The news comes as the City Council on Tuesday voted to raise basic fares by 25 cents to $1.25, a move transit officials say will offset new costs as the system readies itself for a boost in riders with the extension of the region’s Expo light rail to Santa Monica next year.
Officials also say the hike will more closely bring Santa Monica in line with what other area bus systems charge.
BBB ridership totaled 18,748,869 for the fiscal year ending July 31, a 0.3 percent reduction from the previous year, according to the report to the City Council by Edward F. King, the City’s director of transit services.
But that is a smaller decline than usual and shows “a leveling off and reversal of a five-year trend of somewhat larger ridership losses,” King wrote in his October 20 report.
Santa Monica’s bus system reached its peak in ridership in 2010 with 22,350,252 passengers, transit officials said. This fiscal year is the first time since 2011 that ridership losses were less than one percent.
King attributes the trend to an improving economy that saw the decline in bus ridership also slowing nationwide and to improved service that saw buses arrive on schedule along seven routes, compared to only one route last year.
The BBB also reallocated services from low-performing areas and made improvements in the overall quality of services, King said.
The agency, for example, installed better seating, lighting and offered more printed and real time information at select stops throughout the system, King said.

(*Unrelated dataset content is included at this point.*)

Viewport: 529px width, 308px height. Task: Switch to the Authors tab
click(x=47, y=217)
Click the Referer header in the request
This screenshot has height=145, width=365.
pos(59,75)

It also issued its pocket-sized guide, the Little Blue Book, which provides information on all BBB routes,
Still, an analysis of all bus routes found a number performing below “acceptable levels” or experiencing other problems such as underuse and overcrowding, King said.
“Due to poor performance and the desire to reallocate resources to high performing routes,” some routes will be eliminated under the “Evolution of Blue” plan, King said. “High performing segments from those routes will be included in new routes,” he added.
In addition, Route 10 – the Santa Monica to Los Angeles Express – performed at less than 50 percent of average by one measure, mostly because it included long trips on the freeway without any seat turnover.
Some crowding was reported on popular lines including Route 1 on Santa Monica Boulevard, which connects Venice to UCLA via downtown Santa Monica, and Route 14, which served Bundy and Centinela between Mar Vista and Sunset Boulevard and has been extended to Playa Vista.
Meanwhile, Rapid 12 was the only route to exceed 150 percent of ridership average, indicating possible overcrowding. As a result, King said, more trips will be added to the route next year.
Route 20 connecting the downtowns of Santa Monica and Culver City was eliminated in August because of poor performance and duplication with Expo Phase II, he added.